Constructive Criticisms

All organisations periodically review its performance to celebrate the achievements and to analyse the areas of shortcomings that need more attention for improvement. It’s also an occasion when employees get recognition for jobs well-done, but also constructive criticisms with unambiguous instructions to improve in days or months to come.

My organisation was not an exception. As a Zonal Head, I had to attend the ‘P” meeting in the beginning of every month. It used to be herculean task. First I had to reach my Circle Office that used to take 6 to 7 hours by road or train. Secondly, I had to compile all sorts of data and information that were not available online.

In the meeting, there would be not less than 50 participants representing various departments, Zones and allied services. The day of “P” meeting used to be celebrated by junior officers and employees as “P” festival, as all their bosses would remain busy with verbal acrobatics on that day.

All meetings used to start with pleasantries, but would never end on a good note. We used to sit late in the meeting, where criticisms were mostly not constructive. People would be denounced openly. As a result, good performers also got demotivated.

One day during an informal meeting with my boss, the Circle Head, I suggested that criticism part should not be discussed openly in the meeting that demotivated even self-driven officers.

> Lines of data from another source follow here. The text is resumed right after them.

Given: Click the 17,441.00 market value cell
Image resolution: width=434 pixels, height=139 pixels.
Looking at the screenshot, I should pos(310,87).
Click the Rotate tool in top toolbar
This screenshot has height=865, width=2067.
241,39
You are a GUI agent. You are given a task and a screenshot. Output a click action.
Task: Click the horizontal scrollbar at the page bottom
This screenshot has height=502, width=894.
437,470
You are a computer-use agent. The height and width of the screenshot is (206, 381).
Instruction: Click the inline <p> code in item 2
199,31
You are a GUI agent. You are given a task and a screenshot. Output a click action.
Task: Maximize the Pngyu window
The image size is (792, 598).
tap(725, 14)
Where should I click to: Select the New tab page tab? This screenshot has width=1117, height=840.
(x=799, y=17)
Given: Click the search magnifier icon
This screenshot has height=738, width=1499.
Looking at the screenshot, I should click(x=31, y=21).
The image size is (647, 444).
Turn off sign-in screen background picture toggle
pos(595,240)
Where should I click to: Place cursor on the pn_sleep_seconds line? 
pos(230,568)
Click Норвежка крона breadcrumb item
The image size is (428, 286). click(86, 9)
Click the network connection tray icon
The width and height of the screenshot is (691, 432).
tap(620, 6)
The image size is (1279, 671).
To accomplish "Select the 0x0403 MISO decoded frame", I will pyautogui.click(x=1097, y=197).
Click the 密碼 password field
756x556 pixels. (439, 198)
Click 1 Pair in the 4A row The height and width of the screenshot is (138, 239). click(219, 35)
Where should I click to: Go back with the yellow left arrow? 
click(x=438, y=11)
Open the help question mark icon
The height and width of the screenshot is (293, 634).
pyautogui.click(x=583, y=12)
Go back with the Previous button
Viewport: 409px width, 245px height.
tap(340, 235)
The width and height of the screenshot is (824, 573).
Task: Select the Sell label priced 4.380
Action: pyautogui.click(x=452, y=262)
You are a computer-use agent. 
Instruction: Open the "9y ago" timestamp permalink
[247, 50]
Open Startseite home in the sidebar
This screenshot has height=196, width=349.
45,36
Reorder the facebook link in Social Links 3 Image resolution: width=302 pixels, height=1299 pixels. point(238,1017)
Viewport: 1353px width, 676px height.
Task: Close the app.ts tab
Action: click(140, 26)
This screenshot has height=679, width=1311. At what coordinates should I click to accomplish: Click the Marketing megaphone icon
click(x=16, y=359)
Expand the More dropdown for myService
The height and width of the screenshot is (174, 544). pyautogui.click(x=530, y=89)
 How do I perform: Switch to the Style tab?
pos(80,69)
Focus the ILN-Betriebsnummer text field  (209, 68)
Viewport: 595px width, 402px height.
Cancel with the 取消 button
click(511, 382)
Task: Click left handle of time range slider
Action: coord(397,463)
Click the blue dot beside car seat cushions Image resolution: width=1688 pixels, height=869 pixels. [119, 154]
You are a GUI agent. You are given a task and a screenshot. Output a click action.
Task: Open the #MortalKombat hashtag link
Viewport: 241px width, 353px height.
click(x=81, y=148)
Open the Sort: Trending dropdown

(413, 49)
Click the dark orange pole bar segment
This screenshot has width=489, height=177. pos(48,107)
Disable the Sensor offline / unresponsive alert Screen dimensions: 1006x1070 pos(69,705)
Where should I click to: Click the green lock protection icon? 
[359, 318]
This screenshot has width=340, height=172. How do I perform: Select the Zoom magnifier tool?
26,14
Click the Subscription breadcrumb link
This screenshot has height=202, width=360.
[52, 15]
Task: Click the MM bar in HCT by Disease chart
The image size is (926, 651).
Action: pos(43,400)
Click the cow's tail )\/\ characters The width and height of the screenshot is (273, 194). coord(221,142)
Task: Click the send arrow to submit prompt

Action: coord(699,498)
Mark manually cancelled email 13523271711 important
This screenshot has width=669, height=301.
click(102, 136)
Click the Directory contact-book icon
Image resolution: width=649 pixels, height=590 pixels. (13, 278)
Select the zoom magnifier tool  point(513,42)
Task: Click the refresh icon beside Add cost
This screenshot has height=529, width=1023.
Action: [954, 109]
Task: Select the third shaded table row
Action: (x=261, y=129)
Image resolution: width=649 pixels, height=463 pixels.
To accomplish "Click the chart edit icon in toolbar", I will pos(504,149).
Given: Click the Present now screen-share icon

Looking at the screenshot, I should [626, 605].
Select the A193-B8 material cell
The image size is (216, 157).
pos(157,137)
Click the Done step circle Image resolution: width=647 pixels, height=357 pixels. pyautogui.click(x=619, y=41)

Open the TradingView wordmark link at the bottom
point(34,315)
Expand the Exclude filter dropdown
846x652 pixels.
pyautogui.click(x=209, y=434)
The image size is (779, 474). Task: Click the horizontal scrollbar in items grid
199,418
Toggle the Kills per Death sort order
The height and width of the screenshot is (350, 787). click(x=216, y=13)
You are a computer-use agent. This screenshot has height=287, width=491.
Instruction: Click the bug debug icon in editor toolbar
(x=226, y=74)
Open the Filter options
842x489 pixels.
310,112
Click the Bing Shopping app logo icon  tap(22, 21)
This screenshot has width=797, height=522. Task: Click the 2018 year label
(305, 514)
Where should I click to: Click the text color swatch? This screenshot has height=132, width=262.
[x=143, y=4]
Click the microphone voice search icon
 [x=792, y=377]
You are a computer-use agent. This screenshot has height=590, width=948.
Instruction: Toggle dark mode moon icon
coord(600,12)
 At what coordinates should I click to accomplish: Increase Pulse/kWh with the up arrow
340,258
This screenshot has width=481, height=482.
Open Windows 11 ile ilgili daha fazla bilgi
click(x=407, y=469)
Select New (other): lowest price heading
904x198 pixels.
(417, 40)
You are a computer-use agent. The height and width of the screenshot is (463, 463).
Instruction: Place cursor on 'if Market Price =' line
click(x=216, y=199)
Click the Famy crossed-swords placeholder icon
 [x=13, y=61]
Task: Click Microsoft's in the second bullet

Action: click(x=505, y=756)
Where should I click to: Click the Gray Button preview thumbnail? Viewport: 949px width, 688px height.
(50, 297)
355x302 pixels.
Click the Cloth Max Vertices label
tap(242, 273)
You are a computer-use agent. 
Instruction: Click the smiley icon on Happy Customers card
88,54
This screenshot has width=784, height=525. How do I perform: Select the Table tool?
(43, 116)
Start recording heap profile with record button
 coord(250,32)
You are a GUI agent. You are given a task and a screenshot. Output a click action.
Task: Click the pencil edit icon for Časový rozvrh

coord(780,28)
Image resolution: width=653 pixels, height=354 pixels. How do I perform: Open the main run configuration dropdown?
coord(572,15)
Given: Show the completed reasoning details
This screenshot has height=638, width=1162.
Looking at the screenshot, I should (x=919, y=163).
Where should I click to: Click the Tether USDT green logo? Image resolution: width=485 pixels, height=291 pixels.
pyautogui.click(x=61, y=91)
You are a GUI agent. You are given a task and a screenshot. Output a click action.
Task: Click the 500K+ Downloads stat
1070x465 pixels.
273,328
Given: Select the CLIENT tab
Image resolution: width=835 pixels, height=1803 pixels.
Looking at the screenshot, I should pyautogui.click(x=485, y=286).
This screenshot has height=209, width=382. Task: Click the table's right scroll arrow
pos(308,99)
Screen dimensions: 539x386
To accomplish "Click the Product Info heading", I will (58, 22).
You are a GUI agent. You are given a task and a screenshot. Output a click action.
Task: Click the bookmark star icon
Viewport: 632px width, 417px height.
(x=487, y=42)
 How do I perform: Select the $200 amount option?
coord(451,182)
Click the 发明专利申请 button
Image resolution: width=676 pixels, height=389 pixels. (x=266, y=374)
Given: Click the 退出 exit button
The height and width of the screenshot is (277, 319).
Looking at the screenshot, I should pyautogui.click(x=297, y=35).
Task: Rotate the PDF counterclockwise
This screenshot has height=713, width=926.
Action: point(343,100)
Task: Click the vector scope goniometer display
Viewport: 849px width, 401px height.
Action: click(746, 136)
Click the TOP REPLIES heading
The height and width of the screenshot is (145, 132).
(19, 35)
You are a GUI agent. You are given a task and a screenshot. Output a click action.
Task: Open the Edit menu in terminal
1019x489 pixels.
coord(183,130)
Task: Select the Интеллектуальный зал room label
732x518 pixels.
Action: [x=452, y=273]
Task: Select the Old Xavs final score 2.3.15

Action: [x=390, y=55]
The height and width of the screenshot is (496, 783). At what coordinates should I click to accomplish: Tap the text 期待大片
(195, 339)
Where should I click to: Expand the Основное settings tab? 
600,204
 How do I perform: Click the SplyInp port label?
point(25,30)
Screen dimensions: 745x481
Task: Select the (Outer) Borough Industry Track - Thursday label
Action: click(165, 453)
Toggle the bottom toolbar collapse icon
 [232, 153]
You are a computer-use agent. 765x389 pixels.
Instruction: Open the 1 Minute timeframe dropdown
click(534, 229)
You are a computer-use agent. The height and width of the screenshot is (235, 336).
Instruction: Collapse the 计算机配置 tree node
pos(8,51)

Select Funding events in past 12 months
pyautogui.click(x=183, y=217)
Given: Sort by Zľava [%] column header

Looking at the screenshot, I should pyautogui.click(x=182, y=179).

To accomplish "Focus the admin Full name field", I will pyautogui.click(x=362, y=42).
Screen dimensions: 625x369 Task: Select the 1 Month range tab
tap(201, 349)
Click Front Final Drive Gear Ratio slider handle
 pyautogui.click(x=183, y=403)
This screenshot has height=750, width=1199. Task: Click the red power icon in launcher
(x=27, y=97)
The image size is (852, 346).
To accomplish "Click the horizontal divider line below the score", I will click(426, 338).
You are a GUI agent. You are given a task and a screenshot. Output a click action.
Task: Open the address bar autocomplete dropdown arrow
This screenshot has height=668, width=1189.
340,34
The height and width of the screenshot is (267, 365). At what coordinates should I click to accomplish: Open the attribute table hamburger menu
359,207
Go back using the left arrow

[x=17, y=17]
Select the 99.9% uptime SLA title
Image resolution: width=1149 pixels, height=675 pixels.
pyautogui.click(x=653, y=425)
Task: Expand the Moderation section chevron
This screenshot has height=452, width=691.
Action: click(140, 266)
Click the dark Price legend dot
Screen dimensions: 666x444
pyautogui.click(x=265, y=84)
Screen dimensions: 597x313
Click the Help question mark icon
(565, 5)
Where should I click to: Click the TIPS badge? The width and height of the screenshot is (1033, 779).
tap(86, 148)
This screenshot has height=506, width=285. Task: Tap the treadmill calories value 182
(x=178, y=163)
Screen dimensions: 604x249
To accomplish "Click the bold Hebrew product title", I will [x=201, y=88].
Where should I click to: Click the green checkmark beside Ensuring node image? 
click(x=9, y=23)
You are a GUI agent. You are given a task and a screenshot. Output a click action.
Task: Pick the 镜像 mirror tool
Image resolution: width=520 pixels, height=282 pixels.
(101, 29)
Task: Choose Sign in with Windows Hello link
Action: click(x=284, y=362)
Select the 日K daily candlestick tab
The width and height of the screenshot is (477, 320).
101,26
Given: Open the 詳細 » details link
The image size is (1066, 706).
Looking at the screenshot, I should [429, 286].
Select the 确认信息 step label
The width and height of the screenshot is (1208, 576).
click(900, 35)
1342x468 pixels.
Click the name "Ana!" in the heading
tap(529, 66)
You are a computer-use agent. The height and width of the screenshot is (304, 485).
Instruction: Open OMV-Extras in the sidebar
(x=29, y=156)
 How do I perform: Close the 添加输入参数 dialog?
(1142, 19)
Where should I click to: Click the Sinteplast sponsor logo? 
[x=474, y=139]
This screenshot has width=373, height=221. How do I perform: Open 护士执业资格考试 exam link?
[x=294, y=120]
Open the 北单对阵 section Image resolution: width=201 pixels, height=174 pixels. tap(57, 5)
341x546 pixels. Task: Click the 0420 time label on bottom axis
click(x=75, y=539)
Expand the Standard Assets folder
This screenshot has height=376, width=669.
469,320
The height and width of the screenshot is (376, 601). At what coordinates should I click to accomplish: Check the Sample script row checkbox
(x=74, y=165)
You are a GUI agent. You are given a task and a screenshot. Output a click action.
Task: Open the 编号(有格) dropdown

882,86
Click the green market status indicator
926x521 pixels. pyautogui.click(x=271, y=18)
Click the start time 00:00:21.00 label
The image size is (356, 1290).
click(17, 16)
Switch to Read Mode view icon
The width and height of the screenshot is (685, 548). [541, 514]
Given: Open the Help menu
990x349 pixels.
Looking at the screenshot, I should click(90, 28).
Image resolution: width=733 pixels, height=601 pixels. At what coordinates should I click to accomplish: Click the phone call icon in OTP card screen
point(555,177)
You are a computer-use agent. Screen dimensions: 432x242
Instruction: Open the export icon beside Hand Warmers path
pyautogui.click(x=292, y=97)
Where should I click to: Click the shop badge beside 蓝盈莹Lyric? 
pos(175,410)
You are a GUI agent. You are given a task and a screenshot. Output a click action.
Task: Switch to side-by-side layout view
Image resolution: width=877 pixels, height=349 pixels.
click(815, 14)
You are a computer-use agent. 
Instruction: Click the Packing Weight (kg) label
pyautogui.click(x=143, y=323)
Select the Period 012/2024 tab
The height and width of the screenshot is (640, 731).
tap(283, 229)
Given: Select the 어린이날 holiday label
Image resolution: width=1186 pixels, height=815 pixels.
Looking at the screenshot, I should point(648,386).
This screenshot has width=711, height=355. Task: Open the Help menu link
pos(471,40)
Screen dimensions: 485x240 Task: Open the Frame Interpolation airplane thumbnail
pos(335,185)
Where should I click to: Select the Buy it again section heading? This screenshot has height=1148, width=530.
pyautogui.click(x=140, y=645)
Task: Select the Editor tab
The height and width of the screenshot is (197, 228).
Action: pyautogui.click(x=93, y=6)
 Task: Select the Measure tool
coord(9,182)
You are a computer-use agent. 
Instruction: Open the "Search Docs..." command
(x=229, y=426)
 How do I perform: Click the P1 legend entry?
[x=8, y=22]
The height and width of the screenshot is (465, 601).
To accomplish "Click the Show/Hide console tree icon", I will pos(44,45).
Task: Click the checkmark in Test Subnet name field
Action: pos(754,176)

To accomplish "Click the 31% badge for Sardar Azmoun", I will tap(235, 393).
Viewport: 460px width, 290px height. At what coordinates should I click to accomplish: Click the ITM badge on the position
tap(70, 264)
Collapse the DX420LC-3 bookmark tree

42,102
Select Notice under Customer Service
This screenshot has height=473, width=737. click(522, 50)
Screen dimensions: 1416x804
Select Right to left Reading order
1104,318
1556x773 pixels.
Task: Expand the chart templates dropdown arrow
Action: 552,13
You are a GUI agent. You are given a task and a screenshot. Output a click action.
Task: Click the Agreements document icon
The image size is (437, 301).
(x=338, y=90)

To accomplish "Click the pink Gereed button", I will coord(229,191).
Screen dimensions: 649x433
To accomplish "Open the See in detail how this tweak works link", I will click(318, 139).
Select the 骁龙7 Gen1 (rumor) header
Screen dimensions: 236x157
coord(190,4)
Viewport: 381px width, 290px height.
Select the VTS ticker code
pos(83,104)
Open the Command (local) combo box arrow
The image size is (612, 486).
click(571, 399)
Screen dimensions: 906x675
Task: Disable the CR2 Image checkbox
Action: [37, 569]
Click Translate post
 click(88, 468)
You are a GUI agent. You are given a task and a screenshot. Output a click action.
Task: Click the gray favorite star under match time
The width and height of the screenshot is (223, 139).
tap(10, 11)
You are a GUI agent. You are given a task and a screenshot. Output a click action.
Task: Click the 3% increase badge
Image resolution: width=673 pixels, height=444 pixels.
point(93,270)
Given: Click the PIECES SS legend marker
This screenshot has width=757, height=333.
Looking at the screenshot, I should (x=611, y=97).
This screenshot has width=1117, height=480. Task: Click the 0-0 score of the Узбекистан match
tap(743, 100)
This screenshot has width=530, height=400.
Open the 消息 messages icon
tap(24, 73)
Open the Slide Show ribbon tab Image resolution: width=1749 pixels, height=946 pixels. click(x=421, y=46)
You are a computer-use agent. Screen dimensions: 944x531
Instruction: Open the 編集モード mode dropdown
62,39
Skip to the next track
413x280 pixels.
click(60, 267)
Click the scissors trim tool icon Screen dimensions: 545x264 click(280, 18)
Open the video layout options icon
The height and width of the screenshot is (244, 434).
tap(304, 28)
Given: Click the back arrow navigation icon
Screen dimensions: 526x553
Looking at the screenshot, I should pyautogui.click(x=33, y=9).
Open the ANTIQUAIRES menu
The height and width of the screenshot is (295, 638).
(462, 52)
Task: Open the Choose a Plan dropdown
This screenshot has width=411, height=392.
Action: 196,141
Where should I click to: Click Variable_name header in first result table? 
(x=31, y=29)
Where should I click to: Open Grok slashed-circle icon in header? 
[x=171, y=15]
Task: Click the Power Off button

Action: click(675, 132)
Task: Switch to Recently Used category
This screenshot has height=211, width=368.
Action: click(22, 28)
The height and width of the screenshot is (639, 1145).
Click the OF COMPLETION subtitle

He outrightly rejected it.

He said that since this was being practised throughout the organisation, he was not ready to change at his level. Moreover, it was not convenient for him to hold one-to-one meetings separately just for one purpose.

I was not convinced, as that just was not “just”, but I couldn’t pressurise him to change the format of such an important meeting. But I always believe, “Don’t bother much about what is not within your control. Think what is in your hands and just do it.”

I had 5 controllers (Regional Managers) under me. I implemented my format for Zonal “P” meetings. I used to start the meeting with all the controllers and my support staff to discuss the achievements and give certificates etc for recognition.

But finally for criticisms and suggestions, I used to call them one by one, asking the rest to do their own work. But even in these meetings, I never used any offensive language to censure or humiliate them. Later on, I started holding this meeting through video-conferencing without bothering them to visit my headquarters.

Even then, I don’t know why I used to be considered a tough boss, but it made me realise that being humble was not a sign of weakness.

Whatever may be the reason, my Zone yielded better results both in terms of productivity and profitability in subsequent months.

–Kaushal Kishore

images: pixabay



      1. Constructive criticism is always welcome. It’s beneficial for both employees and organisations, but open denunciation in the name of criticism cannot be termed as constructive. It proves to be counter-productive. An inspirational leader will always be constructive in his criticisms, but an autocratic leader will be rude that lowers the morale of employees.


    1. Thank you, Sasha, for your wonderful response that resonates with me. A supportive leader is always welcome, and in fact he is more productive than rude ones (dictators).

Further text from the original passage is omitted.